Suppose $PA$ is Peano arithmetic. For $m \in \mathbb{N}$ define $\overline{m}$ as a term in the language of $PA$ using the following recurrence.
$$\overline{0} = 0$$
$$\overline{m + 1} = S(\overline{m})$$
Now let’s say that $n \in \mathbb{N}$ is described by a formula $\phi(x)$ with a single free variable $x$ iff $PA \vdash \forall x (\phi(x) \to (x = \overline{n}))$ and let’s say that a function $f: \mathbb{N} \to \mathbb{N}$ is described by a formula $\psi(x, y)$ with exactly two free variables $x$ and $y$ iff $\forall m \in \mathbb{N}$ $PA \vdash \forall x \forall y (((x = \overline{m}) \& \psi(x, y)) \to (y = \overline{f(x)}))$.

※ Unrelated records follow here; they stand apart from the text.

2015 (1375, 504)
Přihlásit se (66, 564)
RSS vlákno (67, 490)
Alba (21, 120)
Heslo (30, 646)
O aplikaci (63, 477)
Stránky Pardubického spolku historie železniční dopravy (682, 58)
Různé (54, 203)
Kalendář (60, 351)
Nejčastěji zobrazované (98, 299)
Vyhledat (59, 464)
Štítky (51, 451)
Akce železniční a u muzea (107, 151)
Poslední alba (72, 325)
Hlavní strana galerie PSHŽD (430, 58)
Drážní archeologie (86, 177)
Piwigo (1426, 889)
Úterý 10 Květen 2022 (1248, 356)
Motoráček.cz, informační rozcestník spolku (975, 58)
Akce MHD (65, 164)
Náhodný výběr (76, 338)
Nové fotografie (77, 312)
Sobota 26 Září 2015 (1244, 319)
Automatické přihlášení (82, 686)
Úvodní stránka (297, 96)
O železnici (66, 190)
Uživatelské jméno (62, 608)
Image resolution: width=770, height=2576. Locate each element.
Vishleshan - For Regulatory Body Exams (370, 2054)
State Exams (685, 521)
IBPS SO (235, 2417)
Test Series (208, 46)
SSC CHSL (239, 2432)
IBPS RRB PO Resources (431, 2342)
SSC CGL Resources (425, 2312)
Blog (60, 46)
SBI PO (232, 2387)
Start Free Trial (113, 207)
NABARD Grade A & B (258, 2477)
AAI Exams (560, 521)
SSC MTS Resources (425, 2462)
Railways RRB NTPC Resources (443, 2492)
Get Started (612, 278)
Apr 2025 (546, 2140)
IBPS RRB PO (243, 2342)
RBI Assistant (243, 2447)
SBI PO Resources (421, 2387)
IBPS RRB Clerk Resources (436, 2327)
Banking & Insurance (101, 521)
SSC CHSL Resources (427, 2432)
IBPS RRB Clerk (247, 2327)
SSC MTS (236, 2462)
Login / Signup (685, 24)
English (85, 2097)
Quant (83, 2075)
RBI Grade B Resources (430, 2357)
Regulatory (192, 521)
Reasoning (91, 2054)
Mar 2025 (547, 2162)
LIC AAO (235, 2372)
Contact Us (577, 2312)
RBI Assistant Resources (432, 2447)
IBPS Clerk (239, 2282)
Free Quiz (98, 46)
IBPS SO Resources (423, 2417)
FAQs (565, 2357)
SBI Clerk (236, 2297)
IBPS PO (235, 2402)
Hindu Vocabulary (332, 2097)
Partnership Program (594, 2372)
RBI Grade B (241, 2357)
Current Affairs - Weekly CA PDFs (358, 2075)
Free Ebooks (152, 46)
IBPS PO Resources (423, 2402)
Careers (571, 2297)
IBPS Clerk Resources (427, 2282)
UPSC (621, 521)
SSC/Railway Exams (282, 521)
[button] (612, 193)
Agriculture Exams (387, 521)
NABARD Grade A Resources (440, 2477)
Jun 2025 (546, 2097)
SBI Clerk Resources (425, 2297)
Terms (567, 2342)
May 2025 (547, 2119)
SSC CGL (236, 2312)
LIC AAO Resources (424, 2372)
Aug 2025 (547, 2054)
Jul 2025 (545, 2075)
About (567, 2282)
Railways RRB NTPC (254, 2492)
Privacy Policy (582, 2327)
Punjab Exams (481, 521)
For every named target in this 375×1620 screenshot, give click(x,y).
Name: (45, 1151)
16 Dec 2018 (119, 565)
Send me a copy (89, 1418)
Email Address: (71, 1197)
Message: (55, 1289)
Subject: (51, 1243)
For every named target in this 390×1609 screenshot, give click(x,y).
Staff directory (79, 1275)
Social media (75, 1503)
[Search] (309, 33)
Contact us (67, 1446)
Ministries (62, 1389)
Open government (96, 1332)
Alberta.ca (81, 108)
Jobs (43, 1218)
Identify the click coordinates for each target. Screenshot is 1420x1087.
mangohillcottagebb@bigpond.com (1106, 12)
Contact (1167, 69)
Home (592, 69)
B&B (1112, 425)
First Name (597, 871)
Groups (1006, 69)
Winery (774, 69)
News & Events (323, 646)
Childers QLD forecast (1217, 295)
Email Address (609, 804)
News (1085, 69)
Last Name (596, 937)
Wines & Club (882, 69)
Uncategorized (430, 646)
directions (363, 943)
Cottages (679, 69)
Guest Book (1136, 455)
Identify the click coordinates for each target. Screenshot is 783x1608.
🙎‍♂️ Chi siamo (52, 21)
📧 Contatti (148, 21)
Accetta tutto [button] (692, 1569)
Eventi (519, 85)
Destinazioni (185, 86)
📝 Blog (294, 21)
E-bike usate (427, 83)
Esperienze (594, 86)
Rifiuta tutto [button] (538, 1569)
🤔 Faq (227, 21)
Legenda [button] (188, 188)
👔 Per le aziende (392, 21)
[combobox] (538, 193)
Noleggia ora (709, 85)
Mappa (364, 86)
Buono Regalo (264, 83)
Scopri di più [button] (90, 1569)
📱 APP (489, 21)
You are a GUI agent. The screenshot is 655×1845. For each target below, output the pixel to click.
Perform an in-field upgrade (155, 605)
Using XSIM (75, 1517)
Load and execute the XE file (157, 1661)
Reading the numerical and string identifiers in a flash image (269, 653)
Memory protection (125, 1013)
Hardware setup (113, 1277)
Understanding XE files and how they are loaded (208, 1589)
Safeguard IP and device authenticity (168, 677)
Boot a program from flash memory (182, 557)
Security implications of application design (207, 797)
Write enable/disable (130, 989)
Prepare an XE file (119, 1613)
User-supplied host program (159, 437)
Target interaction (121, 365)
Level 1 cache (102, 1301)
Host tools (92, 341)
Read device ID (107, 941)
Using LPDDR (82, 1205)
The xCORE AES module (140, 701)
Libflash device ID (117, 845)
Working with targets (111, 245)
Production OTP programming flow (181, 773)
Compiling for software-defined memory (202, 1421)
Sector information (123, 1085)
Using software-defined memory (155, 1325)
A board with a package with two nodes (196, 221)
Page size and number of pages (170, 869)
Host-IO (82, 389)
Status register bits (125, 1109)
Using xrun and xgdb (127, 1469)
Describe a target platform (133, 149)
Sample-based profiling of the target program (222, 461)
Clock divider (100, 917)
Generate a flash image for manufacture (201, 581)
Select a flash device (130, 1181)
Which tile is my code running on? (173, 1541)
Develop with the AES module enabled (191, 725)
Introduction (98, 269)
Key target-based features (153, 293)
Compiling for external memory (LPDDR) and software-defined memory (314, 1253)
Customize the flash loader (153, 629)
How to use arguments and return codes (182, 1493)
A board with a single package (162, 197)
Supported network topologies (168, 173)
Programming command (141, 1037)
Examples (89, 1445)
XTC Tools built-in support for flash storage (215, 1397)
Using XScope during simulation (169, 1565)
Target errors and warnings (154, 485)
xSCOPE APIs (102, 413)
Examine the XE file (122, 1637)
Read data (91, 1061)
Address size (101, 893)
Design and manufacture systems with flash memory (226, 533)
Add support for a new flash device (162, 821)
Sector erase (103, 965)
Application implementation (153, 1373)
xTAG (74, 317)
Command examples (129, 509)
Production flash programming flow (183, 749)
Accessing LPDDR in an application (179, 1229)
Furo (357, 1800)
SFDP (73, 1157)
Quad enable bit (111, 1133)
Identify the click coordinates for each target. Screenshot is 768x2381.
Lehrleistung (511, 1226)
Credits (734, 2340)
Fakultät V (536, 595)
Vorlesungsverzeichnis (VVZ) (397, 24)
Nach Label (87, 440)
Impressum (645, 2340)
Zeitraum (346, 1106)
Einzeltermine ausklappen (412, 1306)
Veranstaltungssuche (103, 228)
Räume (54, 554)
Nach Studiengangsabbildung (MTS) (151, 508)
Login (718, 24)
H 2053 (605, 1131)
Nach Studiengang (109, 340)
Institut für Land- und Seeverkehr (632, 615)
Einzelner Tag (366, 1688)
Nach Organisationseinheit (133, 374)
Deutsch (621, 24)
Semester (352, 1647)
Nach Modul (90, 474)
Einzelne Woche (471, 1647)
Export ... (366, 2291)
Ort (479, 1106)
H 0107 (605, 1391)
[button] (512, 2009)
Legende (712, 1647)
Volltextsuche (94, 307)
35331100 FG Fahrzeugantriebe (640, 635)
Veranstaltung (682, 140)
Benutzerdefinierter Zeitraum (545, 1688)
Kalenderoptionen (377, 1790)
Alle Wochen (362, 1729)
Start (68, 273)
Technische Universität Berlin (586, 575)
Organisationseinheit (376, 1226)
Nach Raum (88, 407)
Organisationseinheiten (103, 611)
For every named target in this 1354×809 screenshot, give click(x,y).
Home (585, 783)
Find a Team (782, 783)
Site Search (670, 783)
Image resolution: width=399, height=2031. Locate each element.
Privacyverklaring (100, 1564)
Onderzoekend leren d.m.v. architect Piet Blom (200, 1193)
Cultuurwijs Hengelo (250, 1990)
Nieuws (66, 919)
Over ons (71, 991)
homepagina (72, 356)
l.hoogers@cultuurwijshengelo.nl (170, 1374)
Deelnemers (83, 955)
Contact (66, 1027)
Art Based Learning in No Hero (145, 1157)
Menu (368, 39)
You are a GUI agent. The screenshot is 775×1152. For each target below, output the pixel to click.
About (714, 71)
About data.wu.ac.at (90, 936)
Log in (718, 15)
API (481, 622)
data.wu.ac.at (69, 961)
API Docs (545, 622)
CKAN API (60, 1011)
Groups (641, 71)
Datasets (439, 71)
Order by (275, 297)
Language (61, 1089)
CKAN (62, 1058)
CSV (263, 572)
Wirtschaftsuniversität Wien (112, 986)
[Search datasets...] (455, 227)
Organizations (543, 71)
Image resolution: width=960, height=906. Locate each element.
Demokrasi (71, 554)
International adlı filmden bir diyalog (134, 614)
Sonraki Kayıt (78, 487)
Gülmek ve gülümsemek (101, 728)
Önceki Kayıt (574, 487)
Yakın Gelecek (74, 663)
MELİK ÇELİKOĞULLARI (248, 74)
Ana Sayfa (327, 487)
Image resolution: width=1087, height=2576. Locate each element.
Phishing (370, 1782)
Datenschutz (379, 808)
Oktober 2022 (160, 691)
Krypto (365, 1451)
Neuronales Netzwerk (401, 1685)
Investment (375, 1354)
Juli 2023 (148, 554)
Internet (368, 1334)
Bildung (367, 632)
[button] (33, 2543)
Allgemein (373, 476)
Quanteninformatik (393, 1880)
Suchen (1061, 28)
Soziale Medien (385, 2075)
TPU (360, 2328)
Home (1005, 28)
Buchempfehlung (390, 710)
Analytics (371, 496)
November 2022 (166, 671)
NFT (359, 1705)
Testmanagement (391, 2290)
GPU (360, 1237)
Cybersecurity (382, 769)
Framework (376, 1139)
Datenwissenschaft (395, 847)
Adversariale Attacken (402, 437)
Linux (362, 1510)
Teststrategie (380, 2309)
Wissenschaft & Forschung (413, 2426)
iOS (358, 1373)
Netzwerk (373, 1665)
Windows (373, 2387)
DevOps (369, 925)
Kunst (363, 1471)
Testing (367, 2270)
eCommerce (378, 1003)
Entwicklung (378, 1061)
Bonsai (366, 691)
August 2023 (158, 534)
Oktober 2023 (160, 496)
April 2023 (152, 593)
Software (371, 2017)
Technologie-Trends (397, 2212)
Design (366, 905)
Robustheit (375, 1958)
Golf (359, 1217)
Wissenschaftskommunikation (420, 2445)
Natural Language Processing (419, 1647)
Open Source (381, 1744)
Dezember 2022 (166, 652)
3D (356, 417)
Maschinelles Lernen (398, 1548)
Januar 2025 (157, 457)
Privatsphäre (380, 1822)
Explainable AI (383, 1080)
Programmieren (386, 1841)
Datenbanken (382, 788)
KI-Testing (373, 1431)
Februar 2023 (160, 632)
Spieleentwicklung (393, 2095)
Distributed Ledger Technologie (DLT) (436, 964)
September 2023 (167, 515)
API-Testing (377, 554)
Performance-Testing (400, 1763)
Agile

Any number is described by some formula (take for example $\phi(x) = ‘x = \overline{n}’$). However, not every function is described by a formula because there are continuum many functions but only countably many formulas.
Let’s define a function $L: \mathbb{N} \to \mathbb{N}$ that maps any natural number $n$ to the minimal possible length (number of symbols in the word) of a formula that describes $n$.
My question is:
Can $L$ be described by a formula?
No, it can not.
Define $\Gamma(n) = \min\{x| L(x) \geq 4n\}$. Then if $L(x)$ is described by a formula $\psi(x, y)$, then $\Gamma$ is described by a formula $$\xi(x, y) = "\forall t ((t < x\times\overline{4}) \to \neg \psi(y, t)) \& \forall z ((z < y) \to \exists d ((d \leq x\times\overline{4}) \& \psi(y, d)))"$$
Now suppose $\lambda$ is the length of $\xi$. From the fact, that $\xi(x, y)$ describes $\Gamma$ it follows, that $\phi(y) = "\forall x ((x = \overline{n}) \to \xi(x, y))"$ describes $\Gamma(n)$. From that we can conclude, that $L(\Gamma(n)) \leq 10 + \lambda + 3n$. But on the other hand, $L(\Gamma(n)) \geq 4n$ by definition. And here we get the contradiction.